Paleozoic Life: Cambrian Explosion, Ediacaran Biota, and Early Biodiversity Notes
Overview: Time framework and the Paleozoic focus
The lecture covers the late Precambrian through the Paleozoic and sets up the next talks on the Mesozoic. The Permian boundary (~$252\,\text{Ma}$) marks the end of the Paleozoic, after which the Mesozoic begins and biodiversity recovers and reorganizes. The Cambrian period begins around the Cambrian boundary at roughly $542\,\text{Ma}$, and the Precambrian ends just before that. The sequence can be summarized as Precambrian (late) → Cambrian → Ordovician → Silurian → Carboniferous (late Paleozoic) → Permian (end Paleozoic) → Triassic (beginning Mesozoic).
Graphical representations show the same sequence in different styles, emphasizing the boundary between the Precambrian and Paleozoic and the spread of Paleozoic sub-eras (Cambrian, Ordovician, Silurian, Devonian, Carboniferous, etc.). The Cambrian boundary is a major pivot in the history of life, with notable changes in biodiversity and body plans.
Continental arrangement, climate, and global circulation
Continental positions were very different in the past, with reconstructions showing significant shifts in landmass arrangements on tens of millions of years scales. The arrangement of continents greatly affected climate, ocean circulation, and biodiversity.
If Earth were dominated by oceans with no land masses, strong equatorial currents would form, constraining tropical heat near the equator and producing steep latitudinal temperature gradients (hot tropics to polar regions).
In contrast, with a large supercontinent, warm equatorial water would be deflected north and south by landmasses, spreading tropical warmth more evenly and flattening the temperature gradient. This deflection is analogous to the modern Gulf Stream, which helps keep Ireland and Britain milder than their high latitudes would suggest.
The extent of shallow continental shelves is another key factor: shelves (depths typically < $100\,\text{m}$ on average) are crucial for marine productivity because light penetrates shallow seas and nutrients run off from land feed coastal ecosystems. The amount and distribution of shallow shelves vary globally and change with sea level and uplift, significantly shaping biodiversity.

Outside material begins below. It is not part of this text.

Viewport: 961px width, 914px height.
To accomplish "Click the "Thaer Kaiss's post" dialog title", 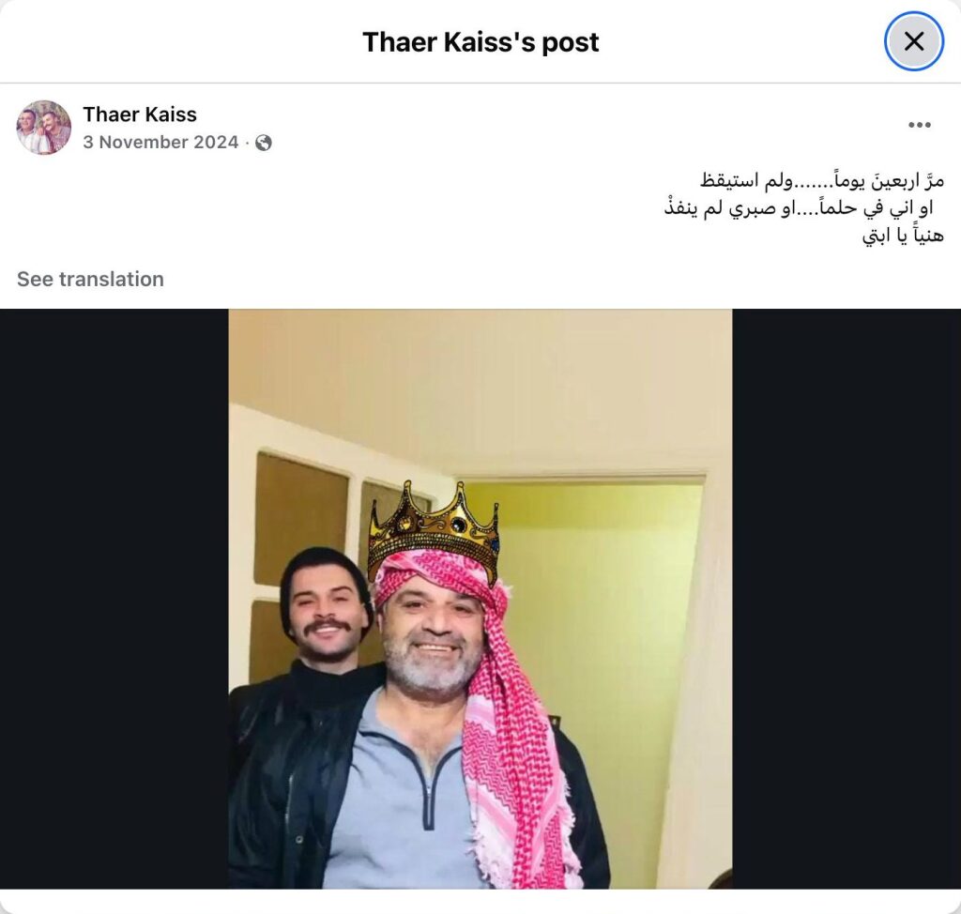I will pyautogui.click(x=481, y=42).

As continents move, new shallow seas appear or disappear along continental margins, affecting marine productivity, nutrient supply, and light availability, all of which influence evolution and biodiversity.
Evidence for paleogeography and shallow seas during the Paleozoic
Early Cambrian continents formed several large landmasses that later fused into a single supercontinent by the late Paleozoic/Permian. The map illustrates how island- to supercontinent configurations evolved through Cambrian to Permian times, with the equator marked and shallow seas along margins.
In these reconstructions, tropical and subtropical oceans with shallow shelves are concentrated near the equator. The configuration of landmasses and shallow seas strongly correlates with where early marine life diversifies.
The distribution of continental shelves explains why tropical shallow seas are common near landmasses, while deeper marine environments expand away from shelves as you move toward mid- to high latitudes.
The Cambrian boundary and early animal diversification
Around the Cambrian boundary ($\approx 542\,\text{Ma}$), there is a marked change in marine biodiversity and in the fossil record across several lines of evidence, including the number of marine classes or genera (a proxy for biodiversity).
The fossil record shows a rapid, exponential increase in diversity beginning near the Cambrian boundary, following a relatively low diversity in the late Neoproterozoic (the Ediacaran period).
An important pre-Cambrian event is the Ediacaran biota (circa $\sim 518-541\,\text{Ma}$). These organisms include Dickinsonia and other soft-bodied forms, living in shallow warm seas with photosynthetic symbionts. They provide a window into life before the Cambrian explosion but go extinct near the Cambrian boundary, possibly due to predation pressures or ecological replacement.
The Ediacaran biota is sometimes described as the “Garden of Ediacaran” because it lacks obvious predators, with flat, largely soft-bodied forms absorbing nutrients and light. This ecosystem is disrupted by the emergence of bilaterian predators and more mobile life forms in the Cambrian.
The fossil record shows first trace fossils (e.g., burrows) appearing near the boundary, signaling the advent of motile, burrowing organisms and the onset of deeper ecological complexity.
The Cambrian explosion: predation, shell development, and mobility
The Cambrian explosion refers to a rapid diversification of body plans and organisms, driven by ecological interactions, including predation. In the late Ediacaran–early Cambrian, several new strategies emerge:
Worms and burrowing organisms appear, traced by fossil burrows (trace fossils).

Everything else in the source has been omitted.